The executive team wants to know if data can be trusted after a major breach. If the attacker is truly and completely out of the environment. And, whether core business functionality has been fully restored. Then comes potential legal and financial fallout. Can the business defend the recovery steps and processes to regulators and cyber insurance providers. Have they lost shareholder and customer confidence?
Here are five steps we recommend our clients follow to modernize their resilience strategy and prove recovery to their executive team:
- Focus on cyber-critical scope.
Along with business-critical applications, it is important to look closely at identity and access management, core data, and immutable backup environment, as well as third-party dependencies that could undermine recovery confidence. - Define cyber-specific metrics.
It’s important to shift actions from assuming backups are safe to proving they are. Therefore, beyond RTO and RPO, mature programs also track data integrity checks, proof that backups cannot be altered, backup isolation, and confirmed threat removal. - Use layered validation.
Modern environments are complex. Therefore, it’s important to combine technical recovery testing, adversary-informed scenarios, and business process validation. Leading programs also run immutable backup recovery tests to prove protected data can be restored under real-world cyber conditions. This helps reduce false confidence. - Clarify shared ownership.

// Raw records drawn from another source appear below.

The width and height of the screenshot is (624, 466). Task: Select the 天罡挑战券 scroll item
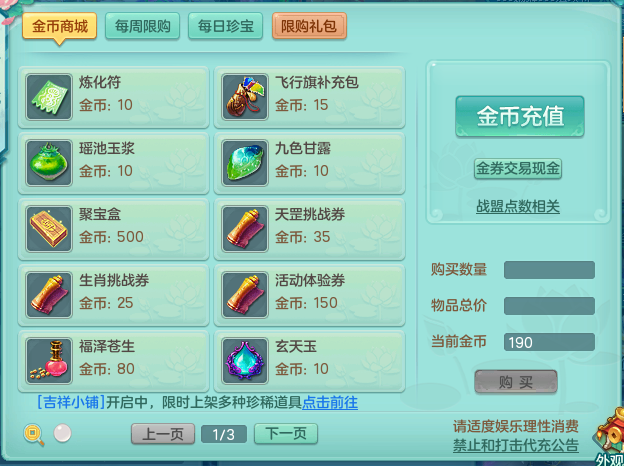coord(310,229)
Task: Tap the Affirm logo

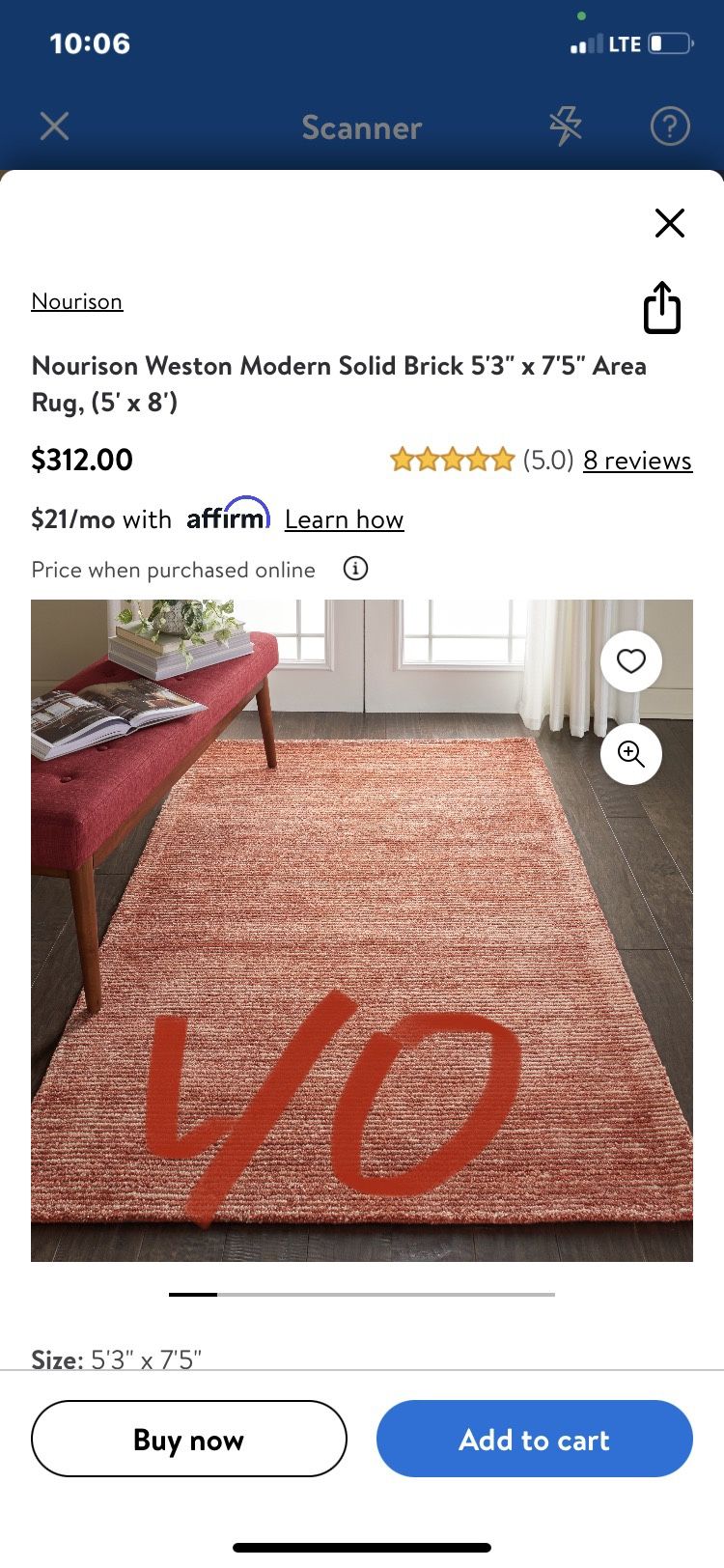Action: point(228,515)
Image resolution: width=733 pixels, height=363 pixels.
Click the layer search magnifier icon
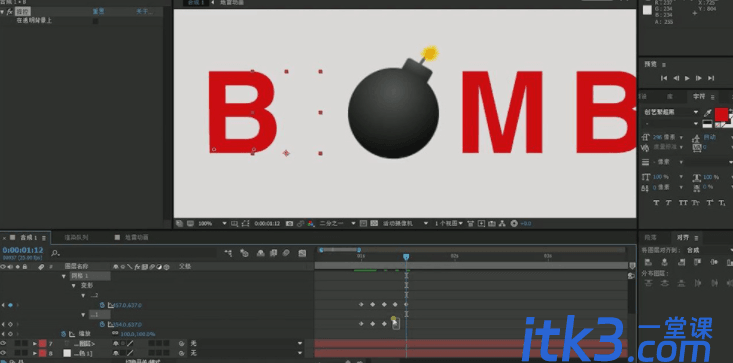pos(55,253)
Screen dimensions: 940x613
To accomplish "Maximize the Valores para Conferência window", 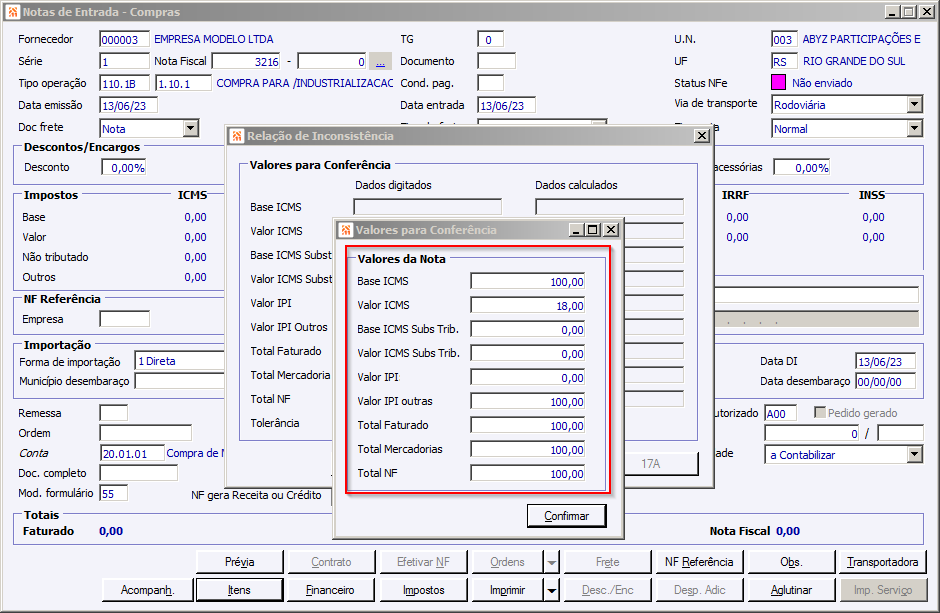I will 594,229.
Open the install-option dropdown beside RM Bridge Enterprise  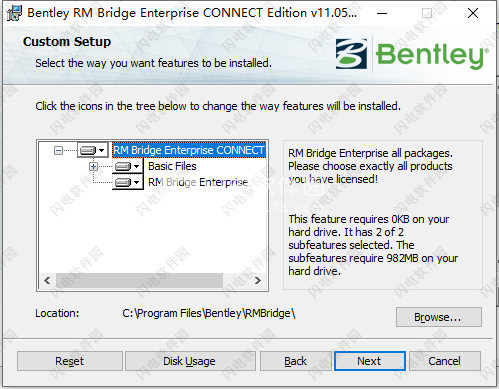click(128, 182)
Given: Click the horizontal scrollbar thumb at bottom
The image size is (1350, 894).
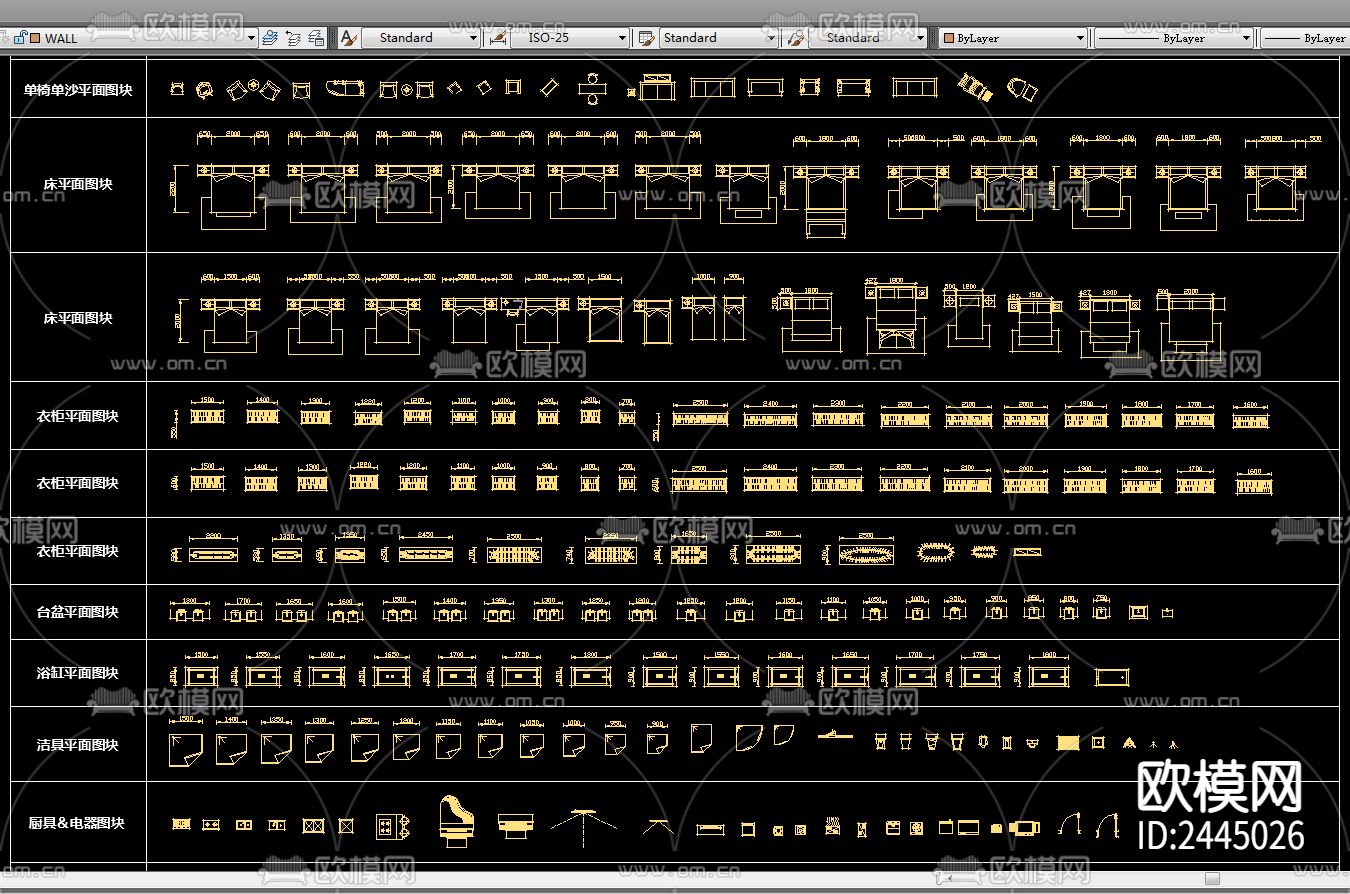Looking at the screenshot, I should pos(1212,879).
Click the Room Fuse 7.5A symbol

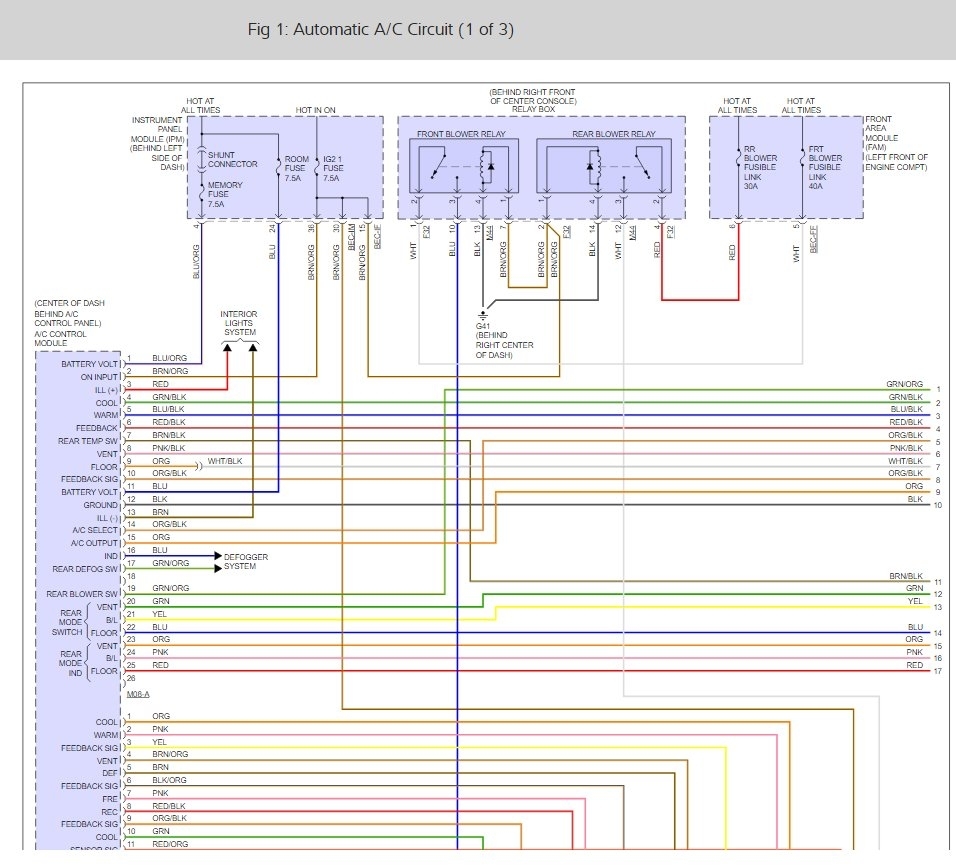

Cyber security is shared ownership. IT, cybersecurity, business continuity, physical security, and business owners all play a role. Identify key stakeholders and their responsibilities into a combined strategy and plan aligned with business goals and priorities. When ownership is fuzzy, executive confidence erodes quickly. - Produce executive-defensible evidence.
Strong teams generate artifacts (vs. just product test reports) capable of standing up to scrutiny, immutable backup verification results, forensic validation outputs, transaction reconciliation results, clean-environment attestations, and clear executive summaries. Frankly, this is where many programs still struggle.
The Key is Showing Real Results to Your Leadership
When you present clear evidence of successful disaster recovery, working business systems, strong cybersecurity measures, and who’s responsible for what, the discussion shifts. Trust increases.
Leaders start asking forward-thinking questions instead of doubting ones. They’ll feel confident that the company can fight off sophisticated cyberattacks, survive a real security incident, and keep running.
The best teams won’t be those that simply test the most. They’ll be the ones that can clearly and consistently prove the business will make it through the next attack.
Learn how to modernize your business resilience plans.
Sherri Flynn
Principal Business Resilience Consultant,
GuidePoint Security
Sherri Flynn is a Business Resilience professional with over 20 years of experience in the field of Business Continuity Management. Throughout her career, Sherri has developed comprehensive Business Continuity Programs, Crisis Management Programs, led Corporate Awareness Training initiatives, and developed and facilitated Exercise programs tailored to diverse audiences, including employees at all levels, strategic committees, Senior and Executive Management, and Board of Directors.
Sherri currently works for GuidePoint Security as Principal Business Resilience Consultant. Her certifications include Master Business Continuity Professional (MBCP) and Certified Cyber Resilience Professional (CCRP) from DRI International, ISO 22301 Lead Implementer and Certified Information Security Manager (CISM) from ISACA.
Sherri is a past recipient of DRI’s Consultant of the Year award.